This is the most powerful compliment I've ever - and I dare say, will ever - receive.  Humbled, and grateful for the people in my life who do love me unconditionally.

You know the Bible allows us to “judge a tree by the fruit that it bears” 
and when I look at your kids, I see great fruit. 
Our “fruit” is not always our children…
but your kids are all I have to go on and I love them. 

We will probably go to our graves disagreeing on the whole homosexuality thing 
but I am OK with that. 
That doesn’t change my love for you…
so whether I agree or disagree with what you write will not change how I feel.  
And that I KNOW, 
even before I read it.

Monday, December 5, 2011

pondering incarnation

I've been called out by The Screaming Kettle.  I laughed out loud, nodding in agreement at number one, then raised my hand "guilty as charged" (while still laughing) at number 2.... but in all seriousness, I'm taking up their challenge.  Here it goes.

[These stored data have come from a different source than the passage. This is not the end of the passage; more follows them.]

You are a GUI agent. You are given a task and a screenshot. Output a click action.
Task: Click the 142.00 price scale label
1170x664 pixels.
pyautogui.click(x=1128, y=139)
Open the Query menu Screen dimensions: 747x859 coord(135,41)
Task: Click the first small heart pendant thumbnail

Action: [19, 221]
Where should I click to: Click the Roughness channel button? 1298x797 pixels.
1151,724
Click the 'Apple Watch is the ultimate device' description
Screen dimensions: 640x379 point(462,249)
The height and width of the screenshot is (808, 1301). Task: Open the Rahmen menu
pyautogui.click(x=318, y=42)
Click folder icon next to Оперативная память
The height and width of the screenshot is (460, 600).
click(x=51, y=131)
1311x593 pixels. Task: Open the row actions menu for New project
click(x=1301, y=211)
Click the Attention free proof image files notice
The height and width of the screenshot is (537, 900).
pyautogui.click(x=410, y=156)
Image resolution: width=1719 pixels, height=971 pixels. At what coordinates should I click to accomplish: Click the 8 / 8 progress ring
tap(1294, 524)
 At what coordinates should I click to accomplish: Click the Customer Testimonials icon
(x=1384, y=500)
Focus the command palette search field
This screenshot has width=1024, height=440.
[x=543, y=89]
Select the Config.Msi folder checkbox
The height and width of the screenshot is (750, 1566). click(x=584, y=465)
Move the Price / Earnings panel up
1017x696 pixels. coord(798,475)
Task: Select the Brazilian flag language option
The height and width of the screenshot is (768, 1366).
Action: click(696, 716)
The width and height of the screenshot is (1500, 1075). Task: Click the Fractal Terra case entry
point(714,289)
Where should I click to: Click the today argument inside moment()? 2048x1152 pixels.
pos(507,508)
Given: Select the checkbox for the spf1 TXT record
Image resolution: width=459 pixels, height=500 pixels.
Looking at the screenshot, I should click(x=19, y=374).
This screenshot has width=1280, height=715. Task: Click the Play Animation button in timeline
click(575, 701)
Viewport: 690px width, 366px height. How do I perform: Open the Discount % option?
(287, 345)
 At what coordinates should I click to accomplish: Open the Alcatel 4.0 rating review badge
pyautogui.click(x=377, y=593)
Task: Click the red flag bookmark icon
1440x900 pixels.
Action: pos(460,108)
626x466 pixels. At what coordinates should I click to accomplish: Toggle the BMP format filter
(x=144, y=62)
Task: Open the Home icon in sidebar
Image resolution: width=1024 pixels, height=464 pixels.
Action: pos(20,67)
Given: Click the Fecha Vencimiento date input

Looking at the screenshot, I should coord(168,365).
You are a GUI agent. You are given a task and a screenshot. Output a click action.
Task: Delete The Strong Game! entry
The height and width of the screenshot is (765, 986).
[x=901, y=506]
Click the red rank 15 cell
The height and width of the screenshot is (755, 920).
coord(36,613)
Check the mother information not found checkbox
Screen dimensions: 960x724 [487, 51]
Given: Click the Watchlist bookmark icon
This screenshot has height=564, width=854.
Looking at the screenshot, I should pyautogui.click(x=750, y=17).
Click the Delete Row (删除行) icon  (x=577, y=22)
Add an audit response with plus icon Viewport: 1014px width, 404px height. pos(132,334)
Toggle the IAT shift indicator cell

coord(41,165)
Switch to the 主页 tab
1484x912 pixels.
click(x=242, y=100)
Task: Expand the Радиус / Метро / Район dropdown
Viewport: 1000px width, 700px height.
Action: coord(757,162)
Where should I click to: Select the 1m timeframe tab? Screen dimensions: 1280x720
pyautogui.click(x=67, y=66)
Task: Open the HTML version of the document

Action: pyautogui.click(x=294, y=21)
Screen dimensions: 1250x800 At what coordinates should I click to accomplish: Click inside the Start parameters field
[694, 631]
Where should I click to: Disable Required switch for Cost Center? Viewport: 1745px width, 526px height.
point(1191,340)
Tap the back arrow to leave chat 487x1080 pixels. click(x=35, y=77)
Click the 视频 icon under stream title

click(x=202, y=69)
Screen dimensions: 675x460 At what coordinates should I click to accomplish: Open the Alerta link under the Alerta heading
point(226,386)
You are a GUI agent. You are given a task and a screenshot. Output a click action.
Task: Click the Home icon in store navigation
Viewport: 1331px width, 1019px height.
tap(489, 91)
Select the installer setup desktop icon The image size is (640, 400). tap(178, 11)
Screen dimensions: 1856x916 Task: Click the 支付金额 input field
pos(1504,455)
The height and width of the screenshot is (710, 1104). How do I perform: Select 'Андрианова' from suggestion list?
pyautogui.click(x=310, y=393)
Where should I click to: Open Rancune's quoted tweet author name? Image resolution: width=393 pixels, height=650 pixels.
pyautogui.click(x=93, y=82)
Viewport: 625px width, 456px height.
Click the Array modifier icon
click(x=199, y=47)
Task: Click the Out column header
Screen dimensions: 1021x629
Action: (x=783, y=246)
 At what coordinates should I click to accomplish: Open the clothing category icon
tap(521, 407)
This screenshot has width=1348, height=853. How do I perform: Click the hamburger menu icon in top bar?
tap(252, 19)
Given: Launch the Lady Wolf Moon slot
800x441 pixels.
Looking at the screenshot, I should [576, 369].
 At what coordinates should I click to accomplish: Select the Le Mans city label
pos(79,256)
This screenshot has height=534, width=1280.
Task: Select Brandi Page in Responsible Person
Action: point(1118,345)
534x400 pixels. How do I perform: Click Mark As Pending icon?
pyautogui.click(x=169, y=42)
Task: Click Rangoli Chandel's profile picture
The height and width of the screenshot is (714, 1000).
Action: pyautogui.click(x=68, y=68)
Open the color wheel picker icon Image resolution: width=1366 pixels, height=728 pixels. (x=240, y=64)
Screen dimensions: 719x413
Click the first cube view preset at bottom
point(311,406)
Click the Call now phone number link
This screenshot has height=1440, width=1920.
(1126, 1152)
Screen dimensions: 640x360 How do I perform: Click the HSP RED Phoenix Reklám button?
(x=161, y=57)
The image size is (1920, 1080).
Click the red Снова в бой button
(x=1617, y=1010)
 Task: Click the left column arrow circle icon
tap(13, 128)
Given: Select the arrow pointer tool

Incarnation.  Google dictionary defines it as,
  1. A person who embodies in the flesh a deity, spirit, or abstract quality.
  1. (in Christian theology) The embodiment of God the Son in human flesh as Jesus Christ.
Christmas is about THE incarnation.  Madeleine L'Engle writes so beautifully about that here (shared from my friend Tracy).  And so yes, I ponder that ... who couldn't ponder that?  Mary had experienced it all first hand and she pondered it. The Incarnation. Amazing.

But I believe incarnation continues.  Just as mysterious, just as ponder-worthy as God-Himself-in-Mary's-womb, the infinite God, our Maker, indwells us, is our very Spirit.  The seeds of Truth planted there, the convictions of Love, the callings and challenges, are all meant to be incarnated - fleshed out - in very real, physical, human ways.  To say "I believe" means nothing if there's no incarnation (James is ringing in my ears right now).

So I see the advent season and its culmination of Christmas as an invitation for us to participate more fully in this incarnated life, as truly incarnational people.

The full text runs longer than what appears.